__WHAT THE EXERCISE ASKS__:
Count how many lines in the data below include "Fashion". Answer with the number only.

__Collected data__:
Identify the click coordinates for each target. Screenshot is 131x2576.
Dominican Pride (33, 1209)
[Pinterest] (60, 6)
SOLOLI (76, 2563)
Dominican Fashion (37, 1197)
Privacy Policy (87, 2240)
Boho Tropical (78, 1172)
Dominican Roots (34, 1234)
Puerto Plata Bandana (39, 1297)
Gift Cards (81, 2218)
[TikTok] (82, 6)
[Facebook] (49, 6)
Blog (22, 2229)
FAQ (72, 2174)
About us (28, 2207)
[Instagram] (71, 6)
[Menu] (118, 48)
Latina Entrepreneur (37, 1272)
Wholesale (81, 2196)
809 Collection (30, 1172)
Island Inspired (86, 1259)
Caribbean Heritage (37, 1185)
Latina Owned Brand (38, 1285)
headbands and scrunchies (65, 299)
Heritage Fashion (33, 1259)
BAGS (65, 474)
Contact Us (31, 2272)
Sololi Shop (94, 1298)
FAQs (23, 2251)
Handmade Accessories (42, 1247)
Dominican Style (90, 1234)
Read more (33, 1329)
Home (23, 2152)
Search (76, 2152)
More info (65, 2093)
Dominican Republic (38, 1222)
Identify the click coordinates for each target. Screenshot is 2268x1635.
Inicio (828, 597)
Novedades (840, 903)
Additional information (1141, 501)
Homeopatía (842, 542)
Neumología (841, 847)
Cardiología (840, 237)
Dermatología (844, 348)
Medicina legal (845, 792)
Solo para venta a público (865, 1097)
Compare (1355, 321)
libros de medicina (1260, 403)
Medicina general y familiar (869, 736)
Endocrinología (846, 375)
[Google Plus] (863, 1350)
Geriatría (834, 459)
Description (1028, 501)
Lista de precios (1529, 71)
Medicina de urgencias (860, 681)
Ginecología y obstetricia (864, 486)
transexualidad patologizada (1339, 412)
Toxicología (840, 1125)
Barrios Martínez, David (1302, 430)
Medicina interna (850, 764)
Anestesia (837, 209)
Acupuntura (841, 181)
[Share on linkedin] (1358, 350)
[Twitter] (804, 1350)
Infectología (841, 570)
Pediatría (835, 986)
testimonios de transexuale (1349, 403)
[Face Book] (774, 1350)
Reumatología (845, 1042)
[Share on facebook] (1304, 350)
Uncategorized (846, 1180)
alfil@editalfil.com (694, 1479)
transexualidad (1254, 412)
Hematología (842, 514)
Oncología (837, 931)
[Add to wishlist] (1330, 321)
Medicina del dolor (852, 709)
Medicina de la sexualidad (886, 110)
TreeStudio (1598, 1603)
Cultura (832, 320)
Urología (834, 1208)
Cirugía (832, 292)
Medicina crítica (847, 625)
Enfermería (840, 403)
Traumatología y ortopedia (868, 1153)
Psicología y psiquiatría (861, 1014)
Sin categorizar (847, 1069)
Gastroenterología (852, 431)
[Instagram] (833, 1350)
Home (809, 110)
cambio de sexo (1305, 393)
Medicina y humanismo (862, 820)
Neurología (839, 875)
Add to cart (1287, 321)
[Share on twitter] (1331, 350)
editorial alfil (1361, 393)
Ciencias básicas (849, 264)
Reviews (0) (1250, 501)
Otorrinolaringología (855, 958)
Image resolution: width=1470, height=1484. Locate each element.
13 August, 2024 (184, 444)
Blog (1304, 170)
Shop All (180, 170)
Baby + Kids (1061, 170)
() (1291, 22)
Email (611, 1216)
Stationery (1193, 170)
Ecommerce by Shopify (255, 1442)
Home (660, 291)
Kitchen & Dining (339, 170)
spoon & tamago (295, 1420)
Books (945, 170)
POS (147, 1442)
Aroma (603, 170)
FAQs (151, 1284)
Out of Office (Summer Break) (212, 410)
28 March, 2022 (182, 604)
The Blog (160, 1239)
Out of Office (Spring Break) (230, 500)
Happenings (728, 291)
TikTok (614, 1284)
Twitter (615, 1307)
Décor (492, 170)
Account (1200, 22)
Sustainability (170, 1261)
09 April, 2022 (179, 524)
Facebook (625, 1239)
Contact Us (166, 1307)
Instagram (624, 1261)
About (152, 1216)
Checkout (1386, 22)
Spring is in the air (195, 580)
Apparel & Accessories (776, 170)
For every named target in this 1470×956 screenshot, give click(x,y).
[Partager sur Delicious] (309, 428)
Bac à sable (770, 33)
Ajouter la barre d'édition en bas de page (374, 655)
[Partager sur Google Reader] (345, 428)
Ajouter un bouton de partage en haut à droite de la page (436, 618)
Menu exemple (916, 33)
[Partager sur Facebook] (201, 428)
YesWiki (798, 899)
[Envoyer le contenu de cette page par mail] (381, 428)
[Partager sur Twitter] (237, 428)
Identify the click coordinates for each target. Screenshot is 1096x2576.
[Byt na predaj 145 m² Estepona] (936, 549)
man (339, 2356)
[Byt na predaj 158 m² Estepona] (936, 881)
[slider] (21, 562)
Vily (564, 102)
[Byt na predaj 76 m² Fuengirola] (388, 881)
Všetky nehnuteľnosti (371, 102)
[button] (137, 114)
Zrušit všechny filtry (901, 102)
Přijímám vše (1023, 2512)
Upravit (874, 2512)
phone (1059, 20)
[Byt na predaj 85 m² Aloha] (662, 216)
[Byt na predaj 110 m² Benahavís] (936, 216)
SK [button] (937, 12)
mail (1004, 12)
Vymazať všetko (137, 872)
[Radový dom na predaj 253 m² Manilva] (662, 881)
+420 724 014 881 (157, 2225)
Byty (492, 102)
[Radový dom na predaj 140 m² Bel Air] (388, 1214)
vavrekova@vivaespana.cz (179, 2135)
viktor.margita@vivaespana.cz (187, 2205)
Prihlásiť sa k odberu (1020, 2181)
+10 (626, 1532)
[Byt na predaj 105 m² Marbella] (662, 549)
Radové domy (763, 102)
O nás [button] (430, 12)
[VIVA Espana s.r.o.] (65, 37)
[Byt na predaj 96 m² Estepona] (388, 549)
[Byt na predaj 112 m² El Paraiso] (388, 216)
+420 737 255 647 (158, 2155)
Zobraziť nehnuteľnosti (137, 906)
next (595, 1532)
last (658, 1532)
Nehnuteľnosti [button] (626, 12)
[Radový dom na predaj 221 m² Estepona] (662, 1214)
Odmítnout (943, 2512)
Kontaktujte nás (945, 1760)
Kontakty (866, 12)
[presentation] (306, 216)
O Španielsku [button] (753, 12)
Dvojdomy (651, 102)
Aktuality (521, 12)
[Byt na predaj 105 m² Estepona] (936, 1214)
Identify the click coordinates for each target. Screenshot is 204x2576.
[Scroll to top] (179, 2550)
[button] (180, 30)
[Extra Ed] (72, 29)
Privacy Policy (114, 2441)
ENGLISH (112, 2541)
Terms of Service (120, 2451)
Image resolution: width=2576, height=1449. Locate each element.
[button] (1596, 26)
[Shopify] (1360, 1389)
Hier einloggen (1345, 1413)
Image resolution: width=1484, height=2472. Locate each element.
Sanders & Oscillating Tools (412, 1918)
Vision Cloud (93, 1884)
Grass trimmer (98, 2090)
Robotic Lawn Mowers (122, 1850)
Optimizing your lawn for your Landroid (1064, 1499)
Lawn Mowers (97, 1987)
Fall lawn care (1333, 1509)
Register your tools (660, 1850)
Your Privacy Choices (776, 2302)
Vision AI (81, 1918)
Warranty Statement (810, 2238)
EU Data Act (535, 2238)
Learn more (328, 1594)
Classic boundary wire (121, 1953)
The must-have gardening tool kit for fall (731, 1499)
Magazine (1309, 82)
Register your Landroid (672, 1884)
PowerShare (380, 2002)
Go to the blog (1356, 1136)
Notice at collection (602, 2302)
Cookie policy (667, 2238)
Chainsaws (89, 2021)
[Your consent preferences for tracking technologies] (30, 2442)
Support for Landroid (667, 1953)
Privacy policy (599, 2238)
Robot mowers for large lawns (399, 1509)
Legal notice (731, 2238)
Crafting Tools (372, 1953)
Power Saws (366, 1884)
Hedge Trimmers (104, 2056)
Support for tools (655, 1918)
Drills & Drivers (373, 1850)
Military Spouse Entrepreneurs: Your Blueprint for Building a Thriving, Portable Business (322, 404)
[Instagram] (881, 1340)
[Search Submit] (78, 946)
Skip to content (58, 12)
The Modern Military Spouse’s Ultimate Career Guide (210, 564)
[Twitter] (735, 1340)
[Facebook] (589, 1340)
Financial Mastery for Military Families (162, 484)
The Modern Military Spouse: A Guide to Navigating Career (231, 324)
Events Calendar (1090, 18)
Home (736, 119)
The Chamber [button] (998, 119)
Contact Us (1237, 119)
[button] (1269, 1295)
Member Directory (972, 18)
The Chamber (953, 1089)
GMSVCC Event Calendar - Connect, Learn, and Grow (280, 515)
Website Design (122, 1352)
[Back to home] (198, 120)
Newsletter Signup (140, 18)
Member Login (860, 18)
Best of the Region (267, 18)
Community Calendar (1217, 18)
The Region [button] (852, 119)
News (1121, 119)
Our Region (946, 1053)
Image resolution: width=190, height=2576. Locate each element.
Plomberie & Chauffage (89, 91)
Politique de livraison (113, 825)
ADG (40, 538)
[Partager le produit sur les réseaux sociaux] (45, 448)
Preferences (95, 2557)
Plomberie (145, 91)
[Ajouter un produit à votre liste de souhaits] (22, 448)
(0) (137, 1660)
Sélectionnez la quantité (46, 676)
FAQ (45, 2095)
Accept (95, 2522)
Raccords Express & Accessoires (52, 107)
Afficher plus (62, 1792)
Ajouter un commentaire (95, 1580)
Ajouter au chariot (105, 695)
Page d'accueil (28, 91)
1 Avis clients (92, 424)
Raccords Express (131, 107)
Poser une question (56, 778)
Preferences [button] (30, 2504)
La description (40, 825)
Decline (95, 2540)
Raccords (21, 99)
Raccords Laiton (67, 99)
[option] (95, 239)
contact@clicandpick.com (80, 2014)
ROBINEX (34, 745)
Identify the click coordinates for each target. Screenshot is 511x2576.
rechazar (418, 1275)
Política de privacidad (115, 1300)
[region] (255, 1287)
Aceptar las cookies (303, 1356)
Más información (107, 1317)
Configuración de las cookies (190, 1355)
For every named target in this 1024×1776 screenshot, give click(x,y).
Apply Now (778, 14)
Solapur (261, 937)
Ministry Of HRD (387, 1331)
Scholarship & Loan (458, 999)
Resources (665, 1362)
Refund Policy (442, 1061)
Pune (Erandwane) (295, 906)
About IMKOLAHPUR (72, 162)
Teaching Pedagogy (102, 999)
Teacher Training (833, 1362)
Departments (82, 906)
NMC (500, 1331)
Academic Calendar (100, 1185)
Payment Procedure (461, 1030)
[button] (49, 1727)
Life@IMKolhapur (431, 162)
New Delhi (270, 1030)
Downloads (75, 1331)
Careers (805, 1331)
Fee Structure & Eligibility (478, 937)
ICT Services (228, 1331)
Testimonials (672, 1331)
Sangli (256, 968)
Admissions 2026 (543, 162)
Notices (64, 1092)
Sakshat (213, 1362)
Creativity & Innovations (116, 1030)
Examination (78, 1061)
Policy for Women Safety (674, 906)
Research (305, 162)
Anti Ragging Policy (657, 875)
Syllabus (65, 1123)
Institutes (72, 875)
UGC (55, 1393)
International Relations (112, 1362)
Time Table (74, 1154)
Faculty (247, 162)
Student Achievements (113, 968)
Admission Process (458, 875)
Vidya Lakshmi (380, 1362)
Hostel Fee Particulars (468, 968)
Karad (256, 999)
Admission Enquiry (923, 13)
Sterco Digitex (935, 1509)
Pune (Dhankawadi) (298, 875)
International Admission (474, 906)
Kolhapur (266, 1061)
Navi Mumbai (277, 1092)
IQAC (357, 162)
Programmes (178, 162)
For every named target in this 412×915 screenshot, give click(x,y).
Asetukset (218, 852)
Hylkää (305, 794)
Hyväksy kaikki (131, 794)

__RESULT OF THIS TASK__:
2